North Carolina Republican Sen. Thom Tillis posted on social media that he was “shocked by the verdict considering that this case should have never been brought forward.”

“From the beginning, it was clear that a radical, politically-motivated state prosecutor was using the full weight of his office to go after President Trump at the same time he turned a blind eye to violent criminals,” Tillis wrote. “I expect and hope that President Trump will appeal this verdict to address fundamental questions, including whether President Trump received a fair trial and whether the Manhattan D.A. even had jurisdiction on a federal election matter.”

Minnesota Democratic Rep. Betty McCollum said the jury’s decision showed that America’s justice system functioned the way it was supposed to.

“Today our system of justice worked, and former President Trump was found guilty on all 34 counts by a jury of American citizens,” McCollum wrote on social media. “No person is above the law.”

A ‘sham’ or an ‘affirmation’? 

Iowa Republican Gov. Kim Reynolds wrote in a statement the trial was a “sham.”

“For years, Democrats like Alvin Bragg have been trying to put President Trump in jail with complete disregard for our democracy and the will of the American people,” Reynolds wrote. “The only verdict that matters is the one at the ballot box in November where the American people will elect President Trump again.”

Florida Democratic Rep. Jared Moskowitz wrote on social media that the jury’s guilty verdict wasn’t political.

“A former president being convicted is nothing to be celebrated, but it is an affirmation that nobody is above the law,” Moskowitz wrote. “This verdict was reached by a jury of Trump’s peers, by citizens of the American justice system, not by a judge or by a political opponent.”

Ohio Republican Rep. Jim Jordan, chairman of the House Judiciary Committee, rejected the verdict, writing on social media it was a “travesty of justice.”

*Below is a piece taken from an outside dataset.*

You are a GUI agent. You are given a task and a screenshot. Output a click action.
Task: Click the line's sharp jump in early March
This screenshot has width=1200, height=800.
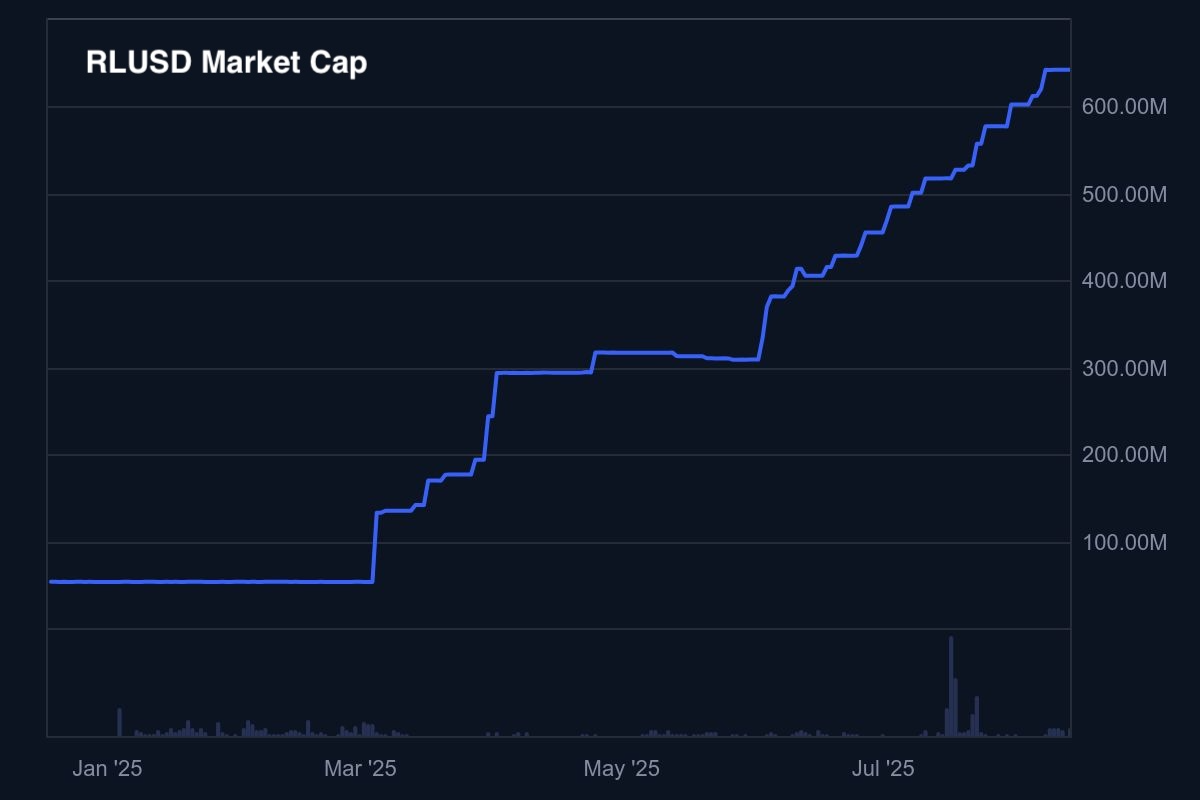tap(375, 547)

“The Manhattan kangaroo court shows what happens when our justice system is weaponized by partisan prosecutors in front of a biased judge with an unfair process, designed to keep President Trump off the campaign trail and avoid bringing attention to President Biden’s failing radical policies,” Jordan wrote.

Virginia Democratic Sen. Tim Kaine posted on social media the “verdict is proof that no one is above the law in this country.”

“It’s also tragic in this way — Americans put the reins of leadership in the hands of a person whose character is so far beneath the office that no rational adult would ever encourage young people to emulate … his behavior,” Kaine wrote.

“Trump’s lack of character has caught up to him,” Kaine added. “And Americans — once again — have received a clear warning about a person who wants to seize leadership once again. I pray that we heed the warning.”

House Committee on Oversight and Accountability Chairman James Comer, a Kentucky Republican, said Thursday was a “sad day for all Americans.”

“This verdict in New York is another example of Democrats being relentless in their pursuit to weaponize the courts, abuse America’s judicial system, and target President Joe Biden’s political opposition,” Comer wrote. “One thing is clear: Democrats are afraid to face Donald Trump. Americans will make their voices heard this November.”

Former Maryland Gov. Larry Hogan, the Republican nominee for the state’s open U.S. Senate seat, urged restraint in a social media post.

“Regardless of the result, I urge all Americans to respect the verdict and the legal process,” Hogan wrote. “At this dangerously divided moment in our history, all leaders — regardless of party — must not pour fuel on the fire with more toxic partisanship. We must reaffirm what has made this nation great: the rule of law.”

Jacob Fischler and Jennifer Shutt contributed to this report.